In your proposal memo, please answer the following questions in either list or paragraph form:
1) What is your general topic of research? Why did you choose this topic? What are you most interested in or curious about?
2) If you have already made the decision, briefly describe the artifact(s) you will focus on in your paper. If you haven’t made the final decision, then briefly describe the artifact(s) that have caught your eye so far. Either way, identify what makes these artifacts interesting or valuable.
3) You will have some time to refine this choice, but go ahead and identify an audience (likely Penn State related) you could write for in this piece. Who needs to understand this history? Why that audience in particular? You can include several possibilities here if you are deciding between a few options.

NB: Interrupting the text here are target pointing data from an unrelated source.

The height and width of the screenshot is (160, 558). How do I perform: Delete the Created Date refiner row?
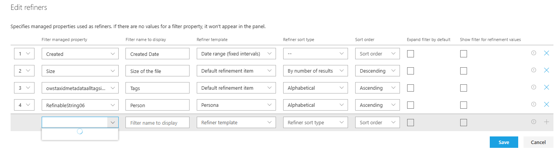(546, 54)
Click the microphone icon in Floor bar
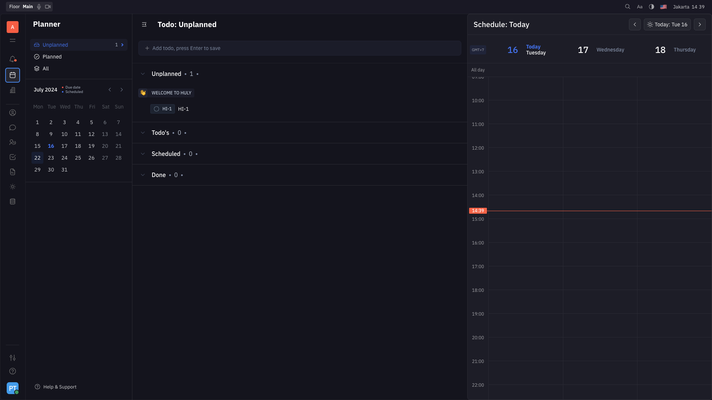The image size is (712, 400). (39, 7)
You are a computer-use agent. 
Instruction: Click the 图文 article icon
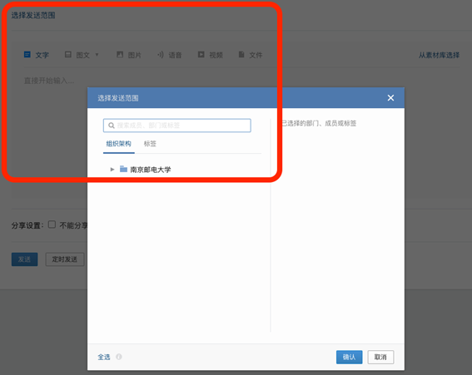[68, 54]
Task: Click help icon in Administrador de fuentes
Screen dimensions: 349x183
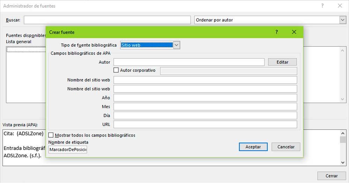Action: coord(322,6)
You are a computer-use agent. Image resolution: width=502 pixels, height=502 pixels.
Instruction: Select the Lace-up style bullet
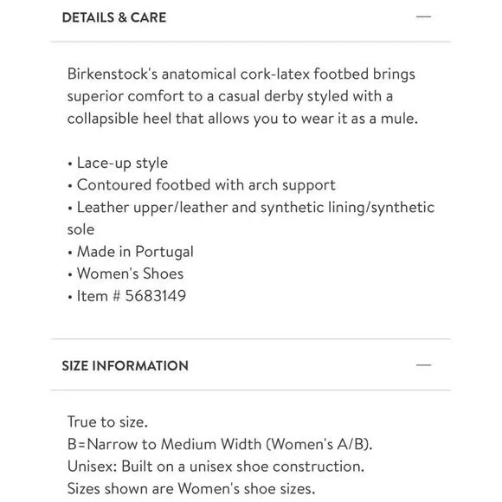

4) How will you reach that audience? If you wanted to make sure that your audience got to see your piece of writing, how would you get it to them? Through a certain publication or online space? In a letter? If you are including more than one option for audience in this proposal, identify how you could reach each one.
5) What argument can you make about this topic and your artifact(s)? Are you persuading your audience of its importance? Making an argument about the way Penn State has changed over time? Using this piece of history to bring attention to a current issue?* Your argument will likely shift and change as you continue your research, but I would like to see that you have thought through some initial ideas.
*Remember that this work will build to a separate proposal paper–do not feel like you need to write a detailed proposal to address a current issue at this stage. Focus on carefully describing and analyzing historical artifacts and making an initial argument about those artifacts. In this piece, you might indicate that your historical work shines light on a current problem in a particular way and helps us to look at the issue from a different perspective, but you do not yet need to propose a plan for solving that problem–save that for the later paper!
Due in class on Monday, Sept. 29th. Typed and printed.